Lo que creía un hallazgo mío de crítico hidráulico, no era tal,
porque ya en la fecha de 1980 existía un trabajo de Juan José
Barrientos, profesor veracruzano, que señalaba esa relación. El
trabajo “De
Katherine
Anne
Porter
a
Cortázar”
se puede consultar en Cervantes Virtual, pero desde mi punto de
vista, aunque presenta
aspectos interesantes que he tenido en cuenta,
es finalmente un
trabajo poco logrado, con algún error de bulto (no entiende que el
mayor de los hermanos, Adna, es un chico, sino que se refiere a las
dos “hermanas” de Él) y resulta poco concluyente (parece más
interesado en citar bibliografía que en ahondar sobre la relación:
cierra el estudio con
consideraciones
sobre la paralepse
y paralipse
de Genette a propósito de los cuentos de Cortázar, prácticamente
desentendido de la relación entre Porter y el argentino).

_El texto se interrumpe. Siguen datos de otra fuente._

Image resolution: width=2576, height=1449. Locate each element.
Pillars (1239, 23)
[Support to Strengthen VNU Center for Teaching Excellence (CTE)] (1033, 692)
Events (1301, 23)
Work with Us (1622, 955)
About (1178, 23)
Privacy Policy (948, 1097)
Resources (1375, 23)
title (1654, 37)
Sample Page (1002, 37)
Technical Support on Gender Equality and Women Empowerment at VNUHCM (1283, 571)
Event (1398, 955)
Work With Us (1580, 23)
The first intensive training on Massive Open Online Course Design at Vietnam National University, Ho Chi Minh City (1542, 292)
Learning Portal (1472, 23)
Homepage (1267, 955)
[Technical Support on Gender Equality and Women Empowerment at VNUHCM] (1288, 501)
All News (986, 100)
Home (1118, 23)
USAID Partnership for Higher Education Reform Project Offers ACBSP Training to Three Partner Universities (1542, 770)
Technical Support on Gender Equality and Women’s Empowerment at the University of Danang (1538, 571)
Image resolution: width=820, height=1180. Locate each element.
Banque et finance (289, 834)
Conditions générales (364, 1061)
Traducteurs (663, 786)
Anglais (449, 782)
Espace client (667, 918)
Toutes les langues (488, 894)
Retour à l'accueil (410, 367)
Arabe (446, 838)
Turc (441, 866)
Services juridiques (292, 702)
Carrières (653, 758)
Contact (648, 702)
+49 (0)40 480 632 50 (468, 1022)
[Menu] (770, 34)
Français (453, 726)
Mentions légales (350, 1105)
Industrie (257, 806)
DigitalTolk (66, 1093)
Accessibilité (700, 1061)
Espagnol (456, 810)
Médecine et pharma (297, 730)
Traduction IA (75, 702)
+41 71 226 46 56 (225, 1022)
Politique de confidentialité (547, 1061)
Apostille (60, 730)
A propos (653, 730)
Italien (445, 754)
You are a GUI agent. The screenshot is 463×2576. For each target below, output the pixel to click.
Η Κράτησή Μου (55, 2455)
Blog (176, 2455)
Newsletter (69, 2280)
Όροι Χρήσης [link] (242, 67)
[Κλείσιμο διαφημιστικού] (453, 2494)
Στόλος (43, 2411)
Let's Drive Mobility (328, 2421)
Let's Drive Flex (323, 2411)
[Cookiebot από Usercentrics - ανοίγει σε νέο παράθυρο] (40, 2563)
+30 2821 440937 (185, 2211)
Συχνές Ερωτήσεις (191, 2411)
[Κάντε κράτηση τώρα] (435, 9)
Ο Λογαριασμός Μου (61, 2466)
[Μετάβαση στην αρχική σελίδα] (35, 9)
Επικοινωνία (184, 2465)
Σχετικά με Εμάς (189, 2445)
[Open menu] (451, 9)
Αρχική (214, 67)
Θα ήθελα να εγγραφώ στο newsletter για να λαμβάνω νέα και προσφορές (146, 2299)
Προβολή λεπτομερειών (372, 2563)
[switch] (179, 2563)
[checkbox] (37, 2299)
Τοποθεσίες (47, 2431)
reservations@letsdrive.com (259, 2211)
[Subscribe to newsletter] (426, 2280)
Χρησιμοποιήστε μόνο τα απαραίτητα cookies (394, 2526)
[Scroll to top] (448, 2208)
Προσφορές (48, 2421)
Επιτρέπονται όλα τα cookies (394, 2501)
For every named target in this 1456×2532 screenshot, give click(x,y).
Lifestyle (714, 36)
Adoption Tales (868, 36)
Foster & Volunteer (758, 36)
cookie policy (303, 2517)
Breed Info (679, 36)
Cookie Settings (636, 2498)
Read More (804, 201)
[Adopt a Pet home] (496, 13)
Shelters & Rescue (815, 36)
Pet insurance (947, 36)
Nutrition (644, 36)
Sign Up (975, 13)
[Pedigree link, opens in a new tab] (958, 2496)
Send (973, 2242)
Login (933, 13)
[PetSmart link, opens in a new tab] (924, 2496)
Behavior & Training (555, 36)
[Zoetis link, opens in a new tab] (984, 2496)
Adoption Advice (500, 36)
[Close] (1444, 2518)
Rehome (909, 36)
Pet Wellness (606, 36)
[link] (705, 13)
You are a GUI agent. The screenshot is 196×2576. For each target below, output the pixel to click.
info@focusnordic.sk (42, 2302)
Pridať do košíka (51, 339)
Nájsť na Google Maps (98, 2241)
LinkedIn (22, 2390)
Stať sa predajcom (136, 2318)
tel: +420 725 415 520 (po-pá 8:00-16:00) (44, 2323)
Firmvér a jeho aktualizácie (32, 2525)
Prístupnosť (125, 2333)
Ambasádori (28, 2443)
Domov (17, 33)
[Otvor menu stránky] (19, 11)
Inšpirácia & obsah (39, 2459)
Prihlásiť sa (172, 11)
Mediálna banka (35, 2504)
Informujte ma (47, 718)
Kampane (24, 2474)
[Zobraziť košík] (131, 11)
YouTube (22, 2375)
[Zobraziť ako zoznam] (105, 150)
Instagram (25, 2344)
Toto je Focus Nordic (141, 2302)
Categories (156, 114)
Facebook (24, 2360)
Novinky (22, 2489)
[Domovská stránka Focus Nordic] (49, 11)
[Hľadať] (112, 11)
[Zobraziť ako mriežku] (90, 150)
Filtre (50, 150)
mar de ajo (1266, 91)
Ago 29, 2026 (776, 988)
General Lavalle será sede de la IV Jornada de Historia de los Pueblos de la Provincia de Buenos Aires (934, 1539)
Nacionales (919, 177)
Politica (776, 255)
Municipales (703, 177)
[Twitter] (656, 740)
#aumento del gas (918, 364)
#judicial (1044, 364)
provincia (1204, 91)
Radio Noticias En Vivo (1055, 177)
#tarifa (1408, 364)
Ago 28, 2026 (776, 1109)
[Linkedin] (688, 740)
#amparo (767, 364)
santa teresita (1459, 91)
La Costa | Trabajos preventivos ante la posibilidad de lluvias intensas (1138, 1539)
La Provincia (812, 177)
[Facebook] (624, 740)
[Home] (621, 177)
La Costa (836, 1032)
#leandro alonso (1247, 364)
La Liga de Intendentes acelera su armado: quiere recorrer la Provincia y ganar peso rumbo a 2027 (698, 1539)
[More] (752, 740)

Y es que hoy, en una relectura del cuento de K. A. Porter, veo que,
si bien se puede seguir pensando que constituye el motivo inspirador
de “Después del almuerzo”, las diferencias son tan notables que,
se puede decir, Cortázar sometió a una profunda elaboración el
material de partida.
Lo
que tienen en común es que ambos cuentos tratan de un familiar con
algún tipo de tara o retraso que resulta considerablemente molesto
para la vida diaria (en Porter es claramente uno de los tres hijos,
el segundo, de la empobrecida familia de granjeros Whipple; en el
caso de Cortázar, el ser resulta más enigmático y, si bien podemos
entender que se trata del hermano del narrador, es algo que nunca se
dice explícitamente). Otro elemento en común es el tratamiento
pronominal de ambos individuos (en Porter da título al relato
“He”/”Él”; en Cortázar permanece innominado, y sólo se le
nombra a través de pronombres). La obsesión de la mirada de los
otros en ambos relatos es muy sensible (en Porter por el temor al qué
dirán de la señora Whipple; en Cortázar por el carácter neurótico
que creemos entrever en el narrador). Por último, en ambos cuentos
se produce el deseo de muerte del ser que genera las molestias y en
ambos se narra el abandono a que lo someten (en Porter, se lo envía
a un hospital del condado, aparentemente por una breve temporada,
pero intuimos que definitivamente; en Cortázar el narrador intenta
librarse de él, pero se arrepiente y vuelve a buscarlo para regresar
con él a casa).
Ahora
bien, las diferencias no son menores: Para empezar, el cuento de
Porter se narra en 3ª persona (un narrador omnisciente, aunque
preferentemente focalizado en la madre de Él); y el de Cortázar en
la 1ª persona del muchacho (¿hermano?) a quien se le insta a
sacarlo de paseo. En el cuento de Porter la pobreza acucia a la
familia Whipple, y es uno de los motivos de la decisión de
abandonarlo; en Cortázar se trata de una familia de clase media, sin
que la economía constituya un
problema, y el conflicto se centra en la figura
del narrador. El cuento
de Porter se extiende a lo largo de todo un año, con varias escenas;
el de Cortázar, más
sintético, se
concentra en el momento a que se refiere el título. El
de Porter es un cuento realista, casi costumbrista, pero intensamente
dramático, que se centra en la obsesión de la señora Whipple por
lo que puedan pensar sus conocidos de su manera de tratar al hijo (el
qué dirán); Cortázar, en cambio, lo centra en la mente neurótica
del narrador y cómo su relación con el ser extraño le sobrepasa y
casi le lleva a cometer un acto de abandono criminal. Es un relato
más misterioso, que clasificaríamos,
si fuera necesario, en la categoría de lo siniestro (umheimlich)
cortazariano.
Con
lo dicho volvemos a lo de antes: nos parece evidente que “He” de
Katherine Anne Porter es motivo inspirador de “Después del
almuerzo”, pero el autor argentino hizo una reelaboración tan
personal del cuento que constituye una auténtica obra maestra del
relato corto. (Como también lo es, por su parte, el cuento de K. A. Porter.)
N.B.
Los números de página del cuento de Cortázar pertenecen a la
edición de El perseguidor y otros relatos, Libro Amigo,
Bruguera, 1984. El cuento de Porter es de los años 30; el de Cortázar de los 60.